__Supplied data__:

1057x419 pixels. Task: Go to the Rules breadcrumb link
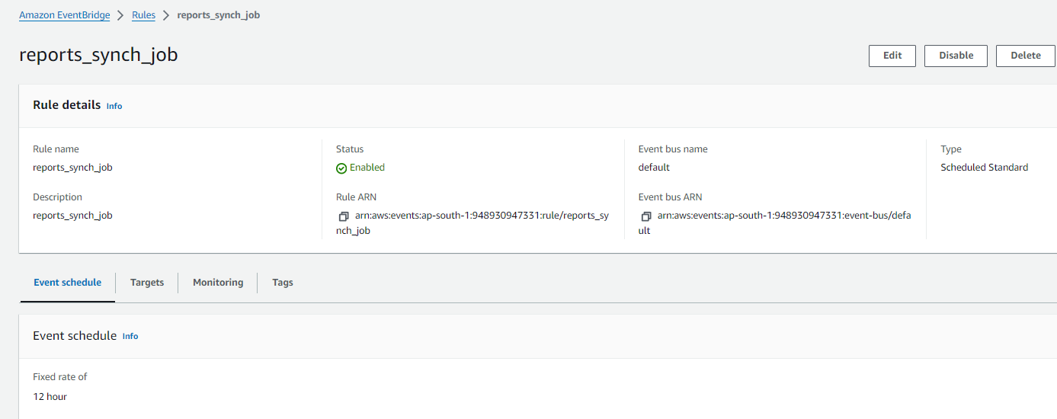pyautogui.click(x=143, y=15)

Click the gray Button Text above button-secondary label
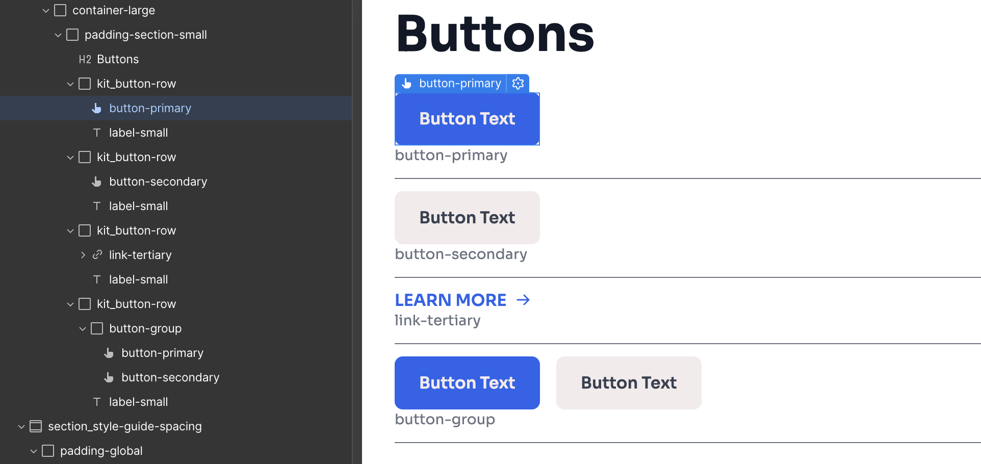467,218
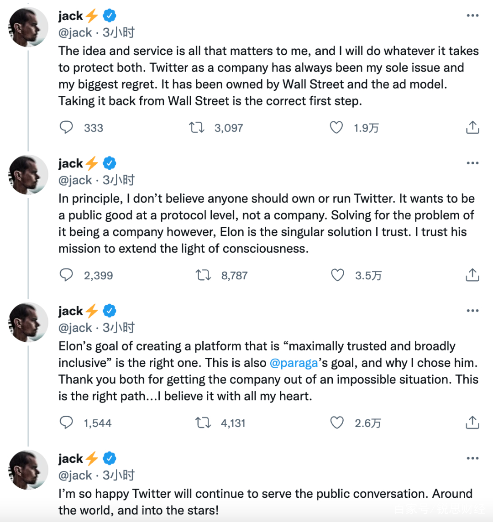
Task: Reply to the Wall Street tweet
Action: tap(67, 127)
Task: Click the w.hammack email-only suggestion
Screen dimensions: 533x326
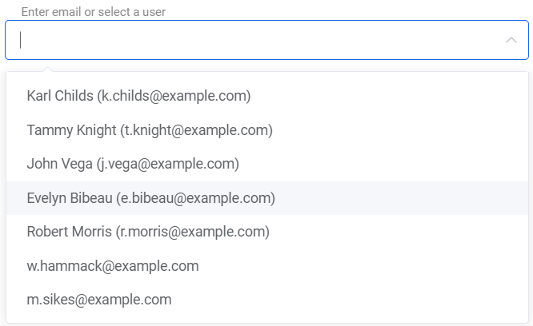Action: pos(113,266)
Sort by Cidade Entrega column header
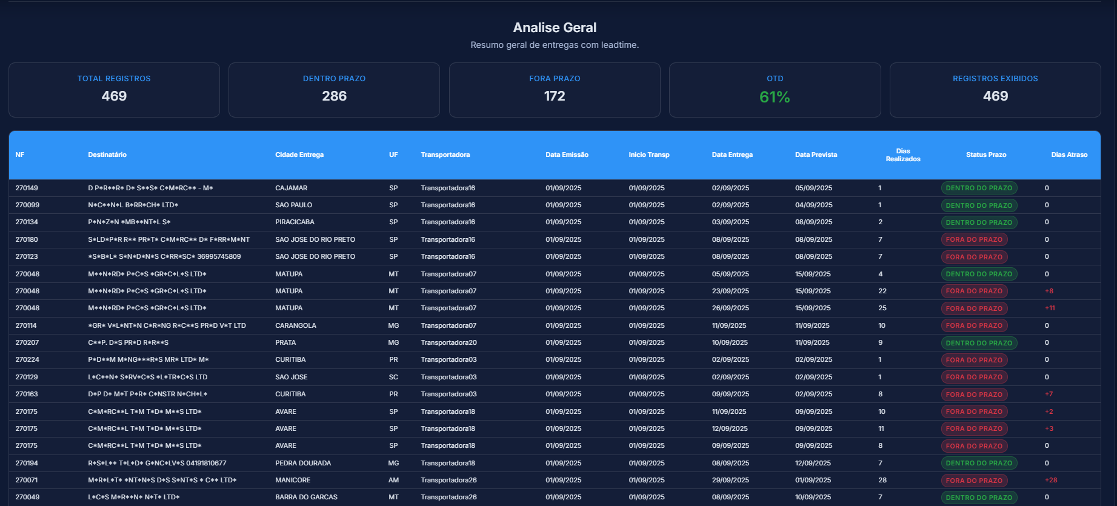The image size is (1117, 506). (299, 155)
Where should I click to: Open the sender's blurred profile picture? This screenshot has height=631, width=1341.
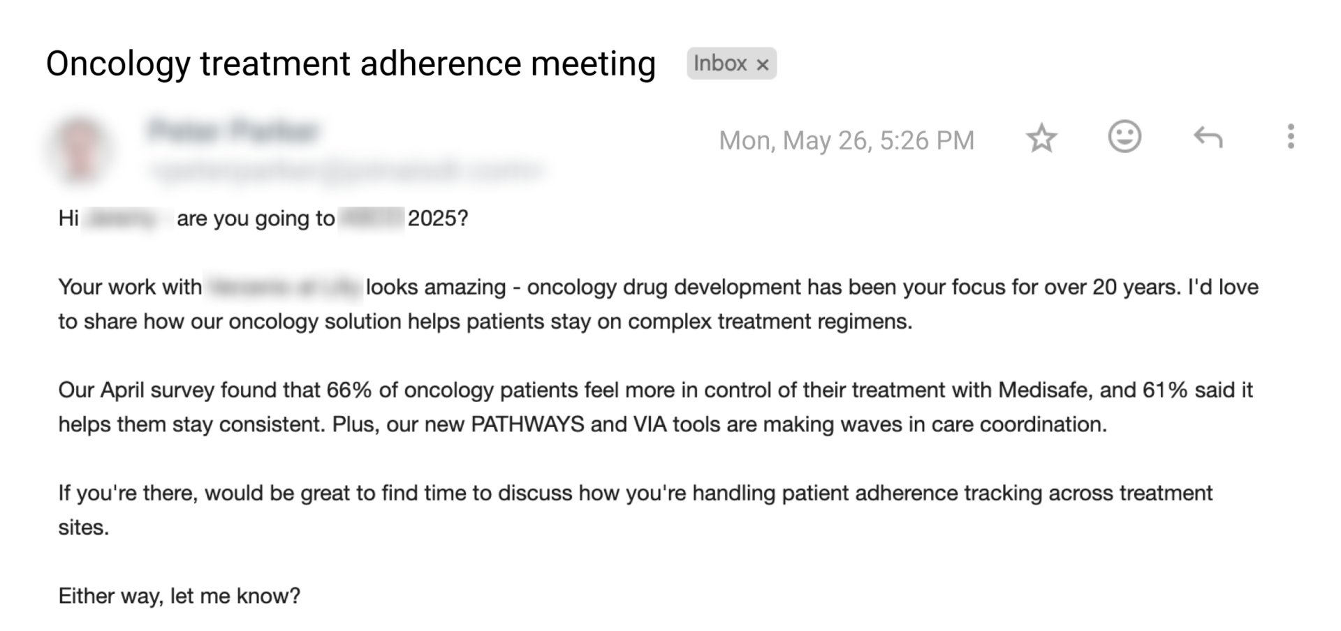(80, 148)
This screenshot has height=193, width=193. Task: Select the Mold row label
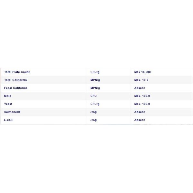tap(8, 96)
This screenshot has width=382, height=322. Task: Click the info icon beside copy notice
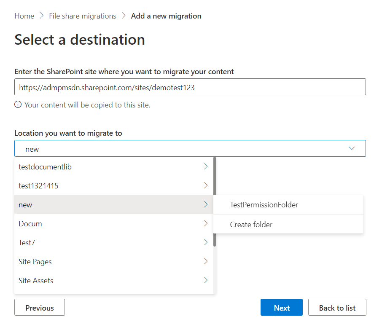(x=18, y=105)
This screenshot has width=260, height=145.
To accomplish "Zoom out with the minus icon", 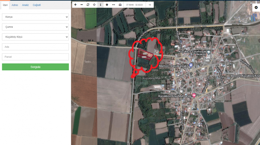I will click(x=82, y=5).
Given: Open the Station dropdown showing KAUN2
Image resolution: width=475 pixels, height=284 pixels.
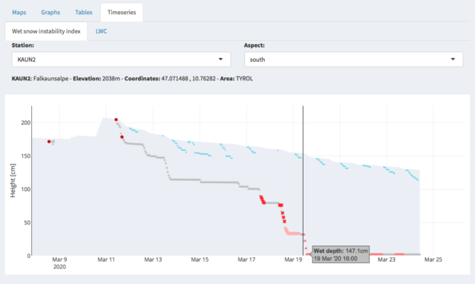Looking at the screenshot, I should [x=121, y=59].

* * *

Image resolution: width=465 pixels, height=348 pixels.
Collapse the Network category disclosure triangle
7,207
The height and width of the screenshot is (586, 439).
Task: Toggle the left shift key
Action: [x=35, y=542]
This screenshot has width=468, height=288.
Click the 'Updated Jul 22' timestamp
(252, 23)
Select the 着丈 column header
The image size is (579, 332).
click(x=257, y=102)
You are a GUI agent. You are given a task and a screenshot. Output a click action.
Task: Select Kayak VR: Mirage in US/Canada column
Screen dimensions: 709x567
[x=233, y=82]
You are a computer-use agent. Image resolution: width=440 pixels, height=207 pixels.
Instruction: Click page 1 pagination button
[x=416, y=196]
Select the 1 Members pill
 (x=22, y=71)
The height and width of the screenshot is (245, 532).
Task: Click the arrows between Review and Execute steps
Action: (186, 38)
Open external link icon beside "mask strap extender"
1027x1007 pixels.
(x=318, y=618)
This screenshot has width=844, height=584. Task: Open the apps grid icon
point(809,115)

__Required task__: Copy the material starting with the line that contains "This screenshot has width=844, height=584." and continuing through the line that contains "point(809,115)", character for character.

__Reply to the exercise__:
This screenshot has width=844, height=584. Task: Open the apps grid icon
point(809,115)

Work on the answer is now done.